I just tried it using a USB3.2gen2 port+cable on Arch Linux (using gnome+nautilus) and I encountered not a single issue. I copied 6GB spread across 2 files with a constant 41MB/s from the phone to the PC. I also tried it on a USB4 port+cable, also no issues.
I am tinkering with smartphones for over 10 years now and what I experienced a lot is that some USB-controllers in the PC struggle with connectivity to certain devices. Especially USB3 ports + certain smartphones. Some combinations just don’t play nicely together. With older PCs these kind of issues are much more present. The different USB-ports on a PC are spread across multiple USB-controller-chips. Which have different quirks/bugs/issues.
Sooooo, what I am trying to say is, maybe it’s your USB-controller-chip that struggles to properly handle the phone. I would try it with another PC if possible and/or with all USB3 ports on your computer (if you haven’t already). If it works, it is unlikely it is the phones fault.
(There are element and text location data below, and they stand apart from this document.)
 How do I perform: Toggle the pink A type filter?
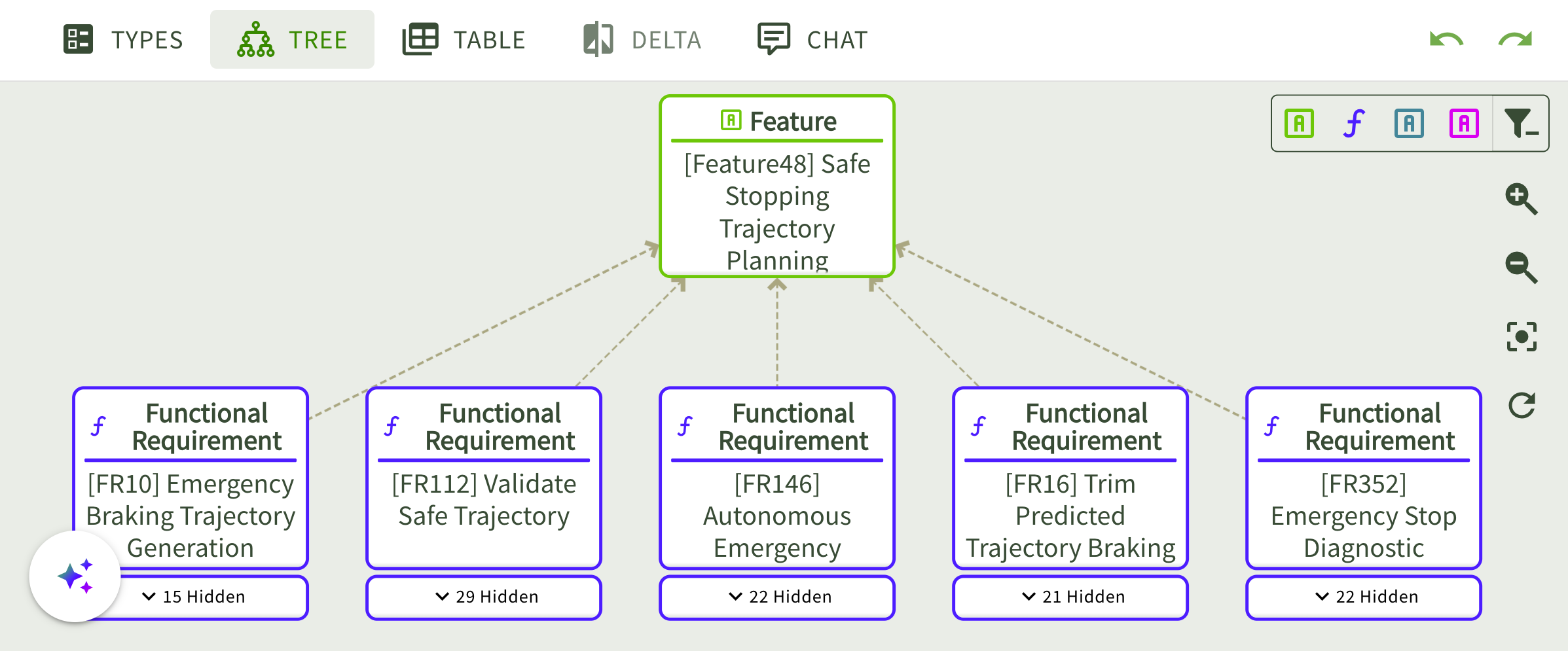[1464, 124]
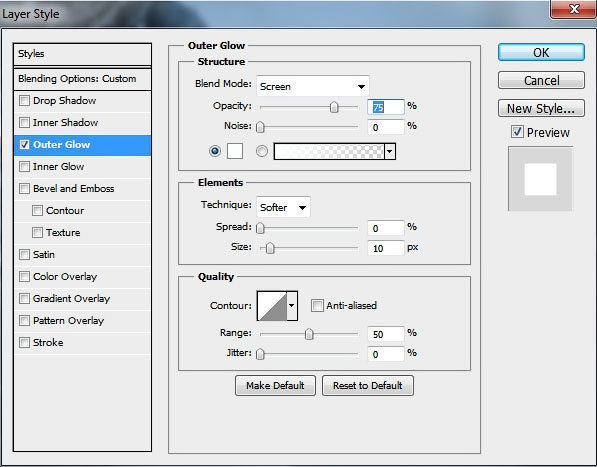
Task: Toggle the Anti-aliased checkbox
Action: (x=317, y=305)
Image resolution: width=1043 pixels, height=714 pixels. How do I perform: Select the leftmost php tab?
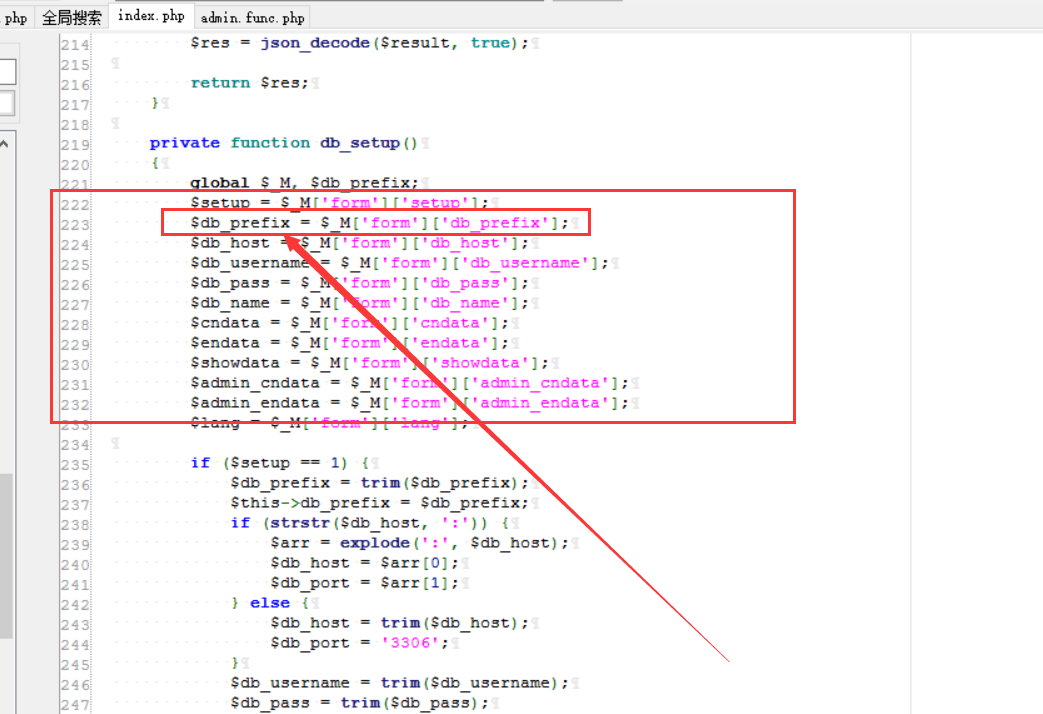coord(16,16)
Hope that helps.
Also cables/connectors could be an issue (they might work with one device-combination but not with the other because of imperfections in the plugs & ports, ect.)
Thanks for your test and all this valuable information. I shall test some more tomorrow, with multiple cables, with other computers/OSes at work, and with other ports on my own PC.
Thanks for your feedback. Both your results and mine may suggest that @Switch is onto something about host controllers.
Concerning my own PC:
case and mainboard connectors behave the same
cables don’t change anything (tried the 6 different ones I have, two of them are cheap chinese stuff but 4 of them are definitely good quality & certified) – note, although I don’t believe it matters, that I only have USB-A ports on my PC
other USB2 & USB3 devices always work well whether on USB2 or USB3 host ports, only FP6 misbehaves
On work computers:
tested on several Windows and Linux boxes
both OSes had some working and some buggy boxes
again, cables didn’t change anything
didn’t try with USB2 devices for comparison, as I forgot to bring them
Tomorrow I will try to correlate the mobo manufacturers with the successes/failures. Only thing I can say for sure at the moment: my PC has a MSI mobo.
I will also bring my USB2 devices that work at home, in order to verify them on work computers.
This is definitely getting interesting! (even if a bit weird)
I forgot to mention: as far as Linux goes, we are a 100% Debian shop. We don’t mess with arcane kernel settings, so when it comes to USB it’s just stock settings.
And yet, with exactly the same software on several boxes, some succeed and some fail. Hence what I said earlier: @Switch might well be onto something when he points out the PC hardware.